Task objective - Copy the data below verbatim, starting at the line containing "Given: Open the 窗口(W) menu" and ending at the line containing "point(458,126)", with both of those lines included.

Records to process -
__________

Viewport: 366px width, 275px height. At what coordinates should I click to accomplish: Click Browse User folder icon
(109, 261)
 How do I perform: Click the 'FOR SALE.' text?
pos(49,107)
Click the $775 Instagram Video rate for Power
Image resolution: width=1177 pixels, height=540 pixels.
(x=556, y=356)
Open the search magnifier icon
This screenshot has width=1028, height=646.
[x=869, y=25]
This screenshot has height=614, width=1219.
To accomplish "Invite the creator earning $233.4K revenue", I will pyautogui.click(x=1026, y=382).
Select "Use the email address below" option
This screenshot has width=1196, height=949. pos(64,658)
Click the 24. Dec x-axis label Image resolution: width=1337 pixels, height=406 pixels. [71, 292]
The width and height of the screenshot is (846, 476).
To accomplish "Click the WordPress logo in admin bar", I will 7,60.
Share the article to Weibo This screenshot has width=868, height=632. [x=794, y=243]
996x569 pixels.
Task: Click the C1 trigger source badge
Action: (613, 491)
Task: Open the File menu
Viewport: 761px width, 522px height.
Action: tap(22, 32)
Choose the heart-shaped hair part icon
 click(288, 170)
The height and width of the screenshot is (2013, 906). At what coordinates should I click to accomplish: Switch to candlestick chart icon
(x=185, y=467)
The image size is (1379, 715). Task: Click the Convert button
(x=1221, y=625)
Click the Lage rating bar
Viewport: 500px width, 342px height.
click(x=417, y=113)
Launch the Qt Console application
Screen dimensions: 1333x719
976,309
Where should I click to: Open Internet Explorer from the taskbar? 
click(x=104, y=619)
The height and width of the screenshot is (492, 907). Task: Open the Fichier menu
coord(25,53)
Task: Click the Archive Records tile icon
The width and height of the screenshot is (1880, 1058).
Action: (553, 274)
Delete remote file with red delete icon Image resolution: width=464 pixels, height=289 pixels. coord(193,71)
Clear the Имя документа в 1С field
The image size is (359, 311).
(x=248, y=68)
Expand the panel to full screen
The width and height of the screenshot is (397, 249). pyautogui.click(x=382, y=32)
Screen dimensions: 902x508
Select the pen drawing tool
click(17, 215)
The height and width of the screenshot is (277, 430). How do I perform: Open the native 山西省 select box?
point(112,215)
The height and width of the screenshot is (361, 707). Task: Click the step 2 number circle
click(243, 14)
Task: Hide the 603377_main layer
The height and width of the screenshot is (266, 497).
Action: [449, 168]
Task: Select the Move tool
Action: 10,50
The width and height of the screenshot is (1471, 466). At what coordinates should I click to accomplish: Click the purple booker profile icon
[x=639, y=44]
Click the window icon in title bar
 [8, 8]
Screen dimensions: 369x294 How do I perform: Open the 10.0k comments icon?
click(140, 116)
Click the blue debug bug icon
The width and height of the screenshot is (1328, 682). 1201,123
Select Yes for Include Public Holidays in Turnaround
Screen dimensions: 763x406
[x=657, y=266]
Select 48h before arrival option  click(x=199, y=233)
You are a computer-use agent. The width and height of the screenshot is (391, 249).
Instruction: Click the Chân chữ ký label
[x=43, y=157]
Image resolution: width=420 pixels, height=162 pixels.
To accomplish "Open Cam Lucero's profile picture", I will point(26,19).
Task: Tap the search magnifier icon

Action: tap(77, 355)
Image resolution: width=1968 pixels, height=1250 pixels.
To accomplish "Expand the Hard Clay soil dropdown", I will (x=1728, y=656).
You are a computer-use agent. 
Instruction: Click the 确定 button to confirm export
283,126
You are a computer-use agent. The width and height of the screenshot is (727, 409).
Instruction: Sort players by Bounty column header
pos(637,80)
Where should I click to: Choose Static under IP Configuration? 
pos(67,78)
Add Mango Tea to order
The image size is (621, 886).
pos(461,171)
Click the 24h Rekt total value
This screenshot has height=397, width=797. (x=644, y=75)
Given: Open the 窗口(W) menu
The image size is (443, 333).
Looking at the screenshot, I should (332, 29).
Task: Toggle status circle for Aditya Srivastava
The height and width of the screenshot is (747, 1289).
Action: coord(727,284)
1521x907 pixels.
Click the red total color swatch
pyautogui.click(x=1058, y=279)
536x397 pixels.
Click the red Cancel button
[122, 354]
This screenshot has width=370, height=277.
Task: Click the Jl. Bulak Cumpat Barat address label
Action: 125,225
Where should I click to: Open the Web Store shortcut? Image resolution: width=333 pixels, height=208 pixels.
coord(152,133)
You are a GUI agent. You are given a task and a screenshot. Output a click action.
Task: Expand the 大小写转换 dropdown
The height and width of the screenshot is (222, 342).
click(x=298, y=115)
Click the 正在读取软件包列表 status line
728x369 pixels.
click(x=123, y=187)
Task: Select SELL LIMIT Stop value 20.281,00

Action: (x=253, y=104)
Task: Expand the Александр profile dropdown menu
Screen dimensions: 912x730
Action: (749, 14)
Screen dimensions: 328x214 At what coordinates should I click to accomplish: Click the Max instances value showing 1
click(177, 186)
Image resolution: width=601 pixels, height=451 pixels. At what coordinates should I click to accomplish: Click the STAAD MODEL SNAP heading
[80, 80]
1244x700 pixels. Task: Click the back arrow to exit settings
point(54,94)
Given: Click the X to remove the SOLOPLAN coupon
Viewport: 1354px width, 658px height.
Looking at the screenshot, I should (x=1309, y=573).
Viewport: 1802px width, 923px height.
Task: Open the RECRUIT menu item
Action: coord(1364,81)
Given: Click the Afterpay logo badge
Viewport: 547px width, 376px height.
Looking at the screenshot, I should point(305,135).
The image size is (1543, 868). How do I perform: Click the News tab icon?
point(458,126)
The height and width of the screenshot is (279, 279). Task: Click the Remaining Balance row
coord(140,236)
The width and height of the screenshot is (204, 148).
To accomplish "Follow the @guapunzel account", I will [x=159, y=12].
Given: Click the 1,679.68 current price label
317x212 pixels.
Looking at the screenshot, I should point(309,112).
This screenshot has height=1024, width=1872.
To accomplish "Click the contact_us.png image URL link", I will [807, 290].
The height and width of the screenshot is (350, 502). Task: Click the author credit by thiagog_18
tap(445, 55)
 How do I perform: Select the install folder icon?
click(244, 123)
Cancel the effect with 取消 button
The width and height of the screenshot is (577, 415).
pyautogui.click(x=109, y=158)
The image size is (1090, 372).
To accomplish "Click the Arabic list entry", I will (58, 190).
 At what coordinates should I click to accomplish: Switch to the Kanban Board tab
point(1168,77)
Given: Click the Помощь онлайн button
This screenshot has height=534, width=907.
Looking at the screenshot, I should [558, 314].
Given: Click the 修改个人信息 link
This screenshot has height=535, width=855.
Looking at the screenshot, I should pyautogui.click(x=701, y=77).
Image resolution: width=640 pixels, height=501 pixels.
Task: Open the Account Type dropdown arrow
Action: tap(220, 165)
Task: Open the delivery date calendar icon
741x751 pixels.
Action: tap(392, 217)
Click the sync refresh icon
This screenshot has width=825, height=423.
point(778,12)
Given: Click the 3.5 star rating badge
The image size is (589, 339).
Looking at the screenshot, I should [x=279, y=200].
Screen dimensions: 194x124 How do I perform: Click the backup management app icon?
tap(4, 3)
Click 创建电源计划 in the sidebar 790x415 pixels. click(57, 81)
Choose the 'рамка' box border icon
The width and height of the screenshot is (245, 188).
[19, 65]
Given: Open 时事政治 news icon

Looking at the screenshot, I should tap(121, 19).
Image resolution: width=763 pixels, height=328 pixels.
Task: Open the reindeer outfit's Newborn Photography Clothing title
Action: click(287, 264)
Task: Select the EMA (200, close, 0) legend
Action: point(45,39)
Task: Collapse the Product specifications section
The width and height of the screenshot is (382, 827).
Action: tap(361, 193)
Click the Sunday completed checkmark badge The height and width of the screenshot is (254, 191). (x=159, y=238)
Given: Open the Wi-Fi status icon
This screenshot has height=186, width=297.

__________

Answer to this problem -
Given: Open the 窗口(W) menu
The image size is (443, 333).
Looking at the screenshot, I should (332, 29).
Task: Toggle status circle for Aditya Srivastava
The height and width of the screenshot is (747, 1289).
Action: coord(727,284)
1521x907 pixels.
Click the red total color swatch
pyautogui.click(x=1058, y=279)
536x397 pixels.
Click the red Cancel button
[122, 354]
This screenshot has width=370, height=277.
Task: Click the Jl. Bulak Cumpat Barat address label
Action: 125,225
Where should I click to: Open the Web Store shortcut? Image resolution: width=333 pixels, height=208 pixels.
coord(152,133)
You are a GUI agent. You are given a task and a screenshot. Output a click action.
Task: Expand the 大小写转换 dropdown
The height and width of the screenshot is (222, 342).
click(x=298, y=115)
Click the 正在读取软件包列表 status line
728x369 pixels.
click(x=123, y=187)
Task: Select SELL LIMIT Stop value 20.281,00

Action: (x=253, y=104)
Task: Expand the Александр profile dropdown menu
Screen dimensions: 912x730
Action: (749, 14)
Screen dimensions: 328x214 At what coordinates should I click to accomplish: Click the Max instances value showing 1
click(177, 186)
Image resolution: width=601 pixels, height=451 pixels. At what coordinates should I click to accomplish: Click the STAAD MODEL SNAP heading
[80, 80]
1244x700 pixels. Task: Click the back arrow to exit settings
point(54,94)
Given: Click the X to remove the SOLOPLAN coupon
Viewport: 1354px width, 658px height.
Looking at the screenshot, I should (x=1309, y=573).
Viewport: 1802px width, 923px height.
Task: Open the RECRUIT menu item
Action: coord(1364,81)
Given: Click the Afterpay logo badge
Viewport: 547px width, 376px height.
Looking at the screenshot, I should point(305,135).
The image size is (1543, 868). How do I perform: Click the News tab icon?
point(458,126)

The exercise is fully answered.